───── Extrait à lire

Porcupine Tree - In Absentia
Chronique
Porcupine Tree In Absentia
In Absentia, ou l'album qui a introduit Porcupine Tree dans la sphère métallique. Si à l'époque de sa sortie cet album a pris le contre-pied des fans de la première heure, c'est qu'à la base Steven Wilson et ses compères évoluaient plutôt du côté d'un rock progressif dans les grandes règles de l'art (comprendre Pink Floyd). Cependant, Lightbulb Sun (l'album précédent) appelle déjà autour de cette influence majeure des éléments pop et rock indy qui permettent à la fois au groupe de s'émanciper et de toucher un public plus large. Ce n'est d'ailleurs pas sa signature chez Lava/Atlantic Records qui va me contredire, mais de là à débarquer soudainement dans les rayons Hard/Metal de la Fnac, avouez qu'il y a de quoi surprendre les braves rockeurs progressistes.

──────────

# Consigne de l'exercice:
D'après la chronique d'In Absentia, pourquoi cet album a-t-il pris le contre-pied des fans de la première heure ? Répondez en une à trois phrases.

───── Informations fournies

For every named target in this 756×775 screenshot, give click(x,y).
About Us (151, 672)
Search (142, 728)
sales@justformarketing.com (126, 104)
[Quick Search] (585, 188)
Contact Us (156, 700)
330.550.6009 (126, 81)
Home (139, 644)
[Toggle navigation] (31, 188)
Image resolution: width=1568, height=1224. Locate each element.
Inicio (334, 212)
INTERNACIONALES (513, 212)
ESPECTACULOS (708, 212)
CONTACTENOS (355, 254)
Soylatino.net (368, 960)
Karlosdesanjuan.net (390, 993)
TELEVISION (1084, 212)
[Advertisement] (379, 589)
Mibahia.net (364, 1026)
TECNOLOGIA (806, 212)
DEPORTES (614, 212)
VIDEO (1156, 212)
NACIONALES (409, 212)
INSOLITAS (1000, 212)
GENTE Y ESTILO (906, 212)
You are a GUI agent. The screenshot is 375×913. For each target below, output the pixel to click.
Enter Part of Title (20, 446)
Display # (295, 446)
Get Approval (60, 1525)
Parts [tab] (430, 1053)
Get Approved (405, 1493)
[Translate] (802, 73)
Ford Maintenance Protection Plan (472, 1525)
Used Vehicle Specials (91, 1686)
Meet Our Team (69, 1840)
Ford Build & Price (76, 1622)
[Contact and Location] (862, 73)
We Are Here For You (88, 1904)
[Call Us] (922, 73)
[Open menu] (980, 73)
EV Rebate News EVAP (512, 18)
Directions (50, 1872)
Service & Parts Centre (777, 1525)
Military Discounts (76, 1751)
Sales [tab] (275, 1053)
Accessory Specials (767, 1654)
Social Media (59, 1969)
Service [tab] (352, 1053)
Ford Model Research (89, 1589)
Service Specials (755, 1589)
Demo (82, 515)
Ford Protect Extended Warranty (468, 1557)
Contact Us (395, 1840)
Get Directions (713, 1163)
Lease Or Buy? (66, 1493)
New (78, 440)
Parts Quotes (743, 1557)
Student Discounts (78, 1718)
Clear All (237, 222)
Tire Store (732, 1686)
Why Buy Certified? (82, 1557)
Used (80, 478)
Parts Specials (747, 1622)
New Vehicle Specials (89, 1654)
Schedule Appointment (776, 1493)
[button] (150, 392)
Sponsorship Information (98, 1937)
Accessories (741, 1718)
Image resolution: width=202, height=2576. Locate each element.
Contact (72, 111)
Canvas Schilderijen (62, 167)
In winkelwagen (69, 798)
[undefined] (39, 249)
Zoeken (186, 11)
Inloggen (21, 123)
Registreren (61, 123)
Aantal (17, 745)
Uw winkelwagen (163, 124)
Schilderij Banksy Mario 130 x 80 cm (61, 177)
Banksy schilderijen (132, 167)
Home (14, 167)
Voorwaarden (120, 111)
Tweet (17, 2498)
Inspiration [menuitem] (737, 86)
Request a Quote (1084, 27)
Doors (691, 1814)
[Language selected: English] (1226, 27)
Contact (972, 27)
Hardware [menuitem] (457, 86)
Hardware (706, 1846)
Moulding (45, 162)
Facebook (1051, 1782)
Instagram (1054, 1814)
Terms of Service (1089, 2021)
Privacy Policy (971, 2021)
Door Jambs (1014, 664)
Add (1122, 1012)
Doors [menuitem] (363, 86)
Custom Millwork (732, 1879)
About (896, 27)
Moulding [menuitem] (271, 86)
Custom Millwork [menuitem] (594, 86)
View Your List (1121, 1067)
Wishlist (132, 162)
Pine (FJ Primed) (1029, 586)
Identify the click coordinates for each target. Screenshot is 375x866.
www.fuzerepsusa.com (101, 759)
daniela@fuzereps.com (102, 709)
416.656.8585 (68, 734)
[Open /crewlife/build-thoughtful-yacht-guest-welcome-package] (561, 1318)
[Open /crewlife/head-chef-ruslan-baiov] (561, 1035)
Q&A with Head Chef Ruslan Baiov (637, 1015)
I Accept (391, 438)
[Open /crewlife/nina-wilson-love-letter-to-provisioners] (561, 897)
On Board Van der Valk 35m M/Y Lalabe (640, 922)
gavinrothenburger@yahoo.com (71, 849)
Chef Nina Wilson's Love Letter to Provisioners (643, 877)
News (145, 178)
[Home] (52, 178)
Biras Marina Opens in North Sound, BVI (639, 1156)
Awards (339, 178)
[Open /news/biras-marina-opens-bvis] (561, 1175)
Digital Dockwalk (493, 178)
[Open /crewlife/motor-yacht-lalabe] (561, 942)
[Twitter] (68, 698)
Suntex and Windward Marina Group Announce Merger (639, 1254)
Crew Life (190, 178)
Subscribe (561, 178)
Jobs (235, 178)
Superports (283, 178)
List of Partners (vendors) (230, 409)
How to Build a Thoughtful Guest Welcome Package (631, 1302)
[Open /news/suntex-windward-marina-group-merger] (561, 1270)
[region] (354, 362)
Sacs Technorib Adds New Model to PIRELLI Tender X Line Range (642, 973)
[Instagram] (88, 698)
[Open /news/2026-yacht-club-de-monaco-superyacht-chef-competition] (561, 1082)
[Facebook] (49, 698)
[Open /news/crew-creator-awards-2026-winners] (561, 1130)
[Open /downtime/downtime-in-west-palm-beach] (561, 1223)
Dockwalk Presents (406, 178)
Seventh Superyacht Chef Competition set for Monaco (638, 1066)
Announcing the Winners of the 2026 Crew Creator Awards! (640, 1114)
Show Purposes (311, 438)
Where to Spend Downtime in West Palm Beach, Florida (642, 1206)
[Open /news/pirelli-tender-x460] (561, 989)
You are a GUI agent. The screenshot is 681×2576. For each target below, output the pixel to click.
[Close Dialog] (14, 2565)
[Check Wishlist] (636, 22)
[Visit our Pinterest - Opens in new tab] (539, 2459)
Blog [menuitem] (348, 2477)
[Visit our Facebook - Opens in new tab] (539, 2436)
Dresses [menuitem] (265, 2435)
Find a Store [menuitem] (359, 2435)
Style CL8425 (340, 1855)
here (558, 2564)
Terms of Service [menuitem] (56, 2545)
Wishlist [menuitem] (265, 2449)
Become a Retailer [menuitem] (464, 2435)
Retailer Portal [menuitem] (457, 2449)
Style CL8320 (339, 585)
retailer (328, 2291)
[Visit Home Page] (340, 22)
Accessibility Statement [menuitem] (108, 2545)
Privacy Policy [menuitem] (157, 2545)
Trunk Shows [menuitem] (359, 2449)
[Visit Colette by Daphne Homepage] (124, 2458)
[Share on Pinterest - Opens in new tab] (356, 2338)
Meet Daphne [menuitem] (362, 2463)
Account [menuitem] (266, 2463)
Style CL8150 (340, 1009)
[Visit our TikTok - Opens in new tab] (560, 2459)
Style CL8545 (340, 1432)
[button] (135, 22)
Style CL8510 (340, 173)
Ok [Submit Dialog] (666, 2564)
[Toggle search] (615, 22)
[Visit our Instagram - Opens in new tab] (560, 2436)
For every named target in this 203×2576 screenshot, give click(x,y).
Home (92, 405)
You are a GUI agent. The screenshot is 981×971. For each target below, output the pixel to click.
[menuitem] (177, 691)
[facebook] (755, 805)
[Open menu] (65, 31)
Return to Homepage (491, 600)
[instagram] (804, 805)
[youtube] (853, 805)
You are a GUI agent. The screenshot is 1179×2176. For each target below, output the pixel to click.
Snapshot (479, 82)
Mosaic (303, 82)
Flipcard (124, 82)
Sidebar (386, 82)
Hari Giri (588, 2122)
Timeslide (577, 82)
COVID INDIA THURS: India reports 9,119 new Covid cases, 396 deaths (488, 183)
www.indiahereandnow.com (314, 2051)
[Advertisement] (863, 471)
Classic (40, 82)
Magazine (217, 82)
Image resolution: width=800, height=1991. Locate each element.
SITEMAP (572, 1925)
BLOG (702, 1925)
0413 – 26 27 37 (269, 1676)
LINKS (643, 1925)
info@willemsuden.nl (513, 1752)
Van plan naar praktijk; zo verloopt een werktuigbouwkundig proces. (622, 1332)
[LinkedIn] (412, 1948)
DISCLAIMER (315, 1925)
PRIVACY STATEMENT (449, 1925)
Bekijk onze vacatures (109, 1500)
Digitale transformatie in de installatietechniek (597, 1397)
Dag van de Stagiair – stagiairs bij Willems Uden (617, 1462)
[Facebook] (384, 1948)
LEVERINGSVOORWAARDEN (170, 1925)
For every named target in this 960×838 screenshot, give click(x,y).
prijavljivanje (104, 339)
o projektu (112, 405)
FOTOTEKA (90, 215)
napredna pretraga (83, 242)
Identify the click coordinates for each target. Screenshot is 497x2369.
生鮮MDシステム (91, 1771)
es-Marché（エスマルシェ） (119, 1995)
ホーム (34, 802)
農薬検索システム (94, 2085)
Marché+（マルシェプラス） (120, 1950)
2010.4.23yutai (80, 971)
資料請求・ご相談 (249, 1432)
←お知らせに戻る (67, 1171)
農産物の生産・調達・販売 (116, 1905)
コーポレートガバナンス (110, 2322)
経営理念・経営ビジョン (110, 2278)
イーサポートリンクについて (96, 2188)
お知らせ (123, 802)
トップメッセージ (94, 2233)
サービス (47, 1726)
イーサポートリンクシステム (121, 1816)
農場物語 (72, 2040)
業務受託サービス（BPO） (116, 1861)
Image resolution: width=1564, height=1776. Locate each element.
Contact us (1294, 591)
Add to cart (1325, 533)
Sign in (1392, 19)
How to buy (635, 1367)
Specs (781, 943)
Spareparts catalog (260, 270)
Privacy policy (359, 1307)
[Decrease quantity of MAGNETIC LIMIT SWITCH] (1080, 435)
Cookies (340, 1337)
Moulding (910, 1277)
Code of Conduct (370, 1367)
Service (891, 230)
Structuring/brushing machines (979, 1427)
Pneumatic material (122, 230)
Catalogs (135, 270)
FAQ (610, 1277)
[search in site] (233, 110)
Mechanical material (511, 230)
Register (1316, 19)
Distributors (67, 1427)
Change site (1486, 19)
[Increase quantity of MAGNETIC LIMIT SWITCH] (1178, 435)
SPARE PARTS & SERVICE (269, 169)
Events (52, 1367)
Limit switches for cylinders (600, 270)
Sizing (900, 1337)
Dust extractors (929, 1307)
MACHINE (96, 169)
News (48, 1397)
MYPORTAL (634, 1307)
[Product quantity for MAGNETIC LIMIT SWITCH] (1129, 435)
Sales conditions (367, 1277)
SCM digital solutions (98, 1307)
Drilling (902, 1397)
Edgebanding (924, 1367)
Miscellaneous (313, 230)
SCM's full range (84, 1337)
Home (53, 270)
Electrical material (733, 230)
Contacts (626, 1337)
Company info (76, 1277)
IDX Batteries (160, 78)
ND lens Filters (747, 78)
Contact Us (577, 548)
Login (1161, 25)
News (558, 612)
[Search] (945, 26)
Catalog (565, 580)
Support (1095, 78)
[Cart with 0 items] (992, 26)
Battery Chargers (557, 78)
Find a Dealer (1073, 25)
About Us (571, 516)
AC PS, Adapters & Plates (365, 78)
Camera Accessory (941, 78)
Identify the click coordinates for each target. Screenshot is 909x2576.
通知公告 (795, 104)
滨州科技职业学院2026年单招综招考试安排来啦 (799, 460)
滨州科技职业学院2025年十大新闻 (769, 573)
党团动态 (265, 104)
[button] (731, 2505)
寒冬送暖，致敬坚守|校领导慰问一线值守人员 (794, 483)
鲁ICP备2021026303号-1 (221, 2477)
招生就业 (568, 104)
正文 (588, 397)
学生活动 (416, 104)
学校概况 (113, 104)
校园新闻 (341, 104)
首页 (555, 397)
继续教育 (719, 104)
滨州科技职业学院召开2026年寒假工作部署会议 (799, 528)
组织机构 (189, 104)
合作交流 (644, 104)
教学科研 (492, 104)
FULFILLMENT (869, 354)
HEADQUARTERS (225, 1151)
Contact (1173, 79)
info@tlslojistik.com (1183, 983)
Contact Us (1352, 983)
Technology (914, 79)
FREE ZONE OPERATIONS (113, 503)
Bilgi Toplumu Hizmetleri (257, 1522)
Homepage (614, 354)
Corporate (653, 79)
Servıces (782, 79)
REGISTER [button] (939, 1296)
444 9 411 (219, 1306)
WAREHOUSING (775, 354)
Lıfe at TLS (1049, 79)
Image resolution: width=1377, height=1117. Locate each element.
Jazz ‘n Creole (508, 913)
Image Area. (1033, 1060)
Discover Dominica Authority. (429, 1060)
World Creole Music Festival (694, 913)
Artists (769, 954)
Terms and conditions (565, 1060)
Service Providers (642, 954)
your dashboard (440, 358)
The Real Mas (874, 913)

──────────

# Réponse à l'exercice:
À la base, Steven Wilson et ses compères évoluaient plutôt du côté d'un rock progressif dans les grandes règles de l'art, à la manière de Pink Floyd. In Absentia a au contraire introduit Porcupine Tree dans la sphère métallique.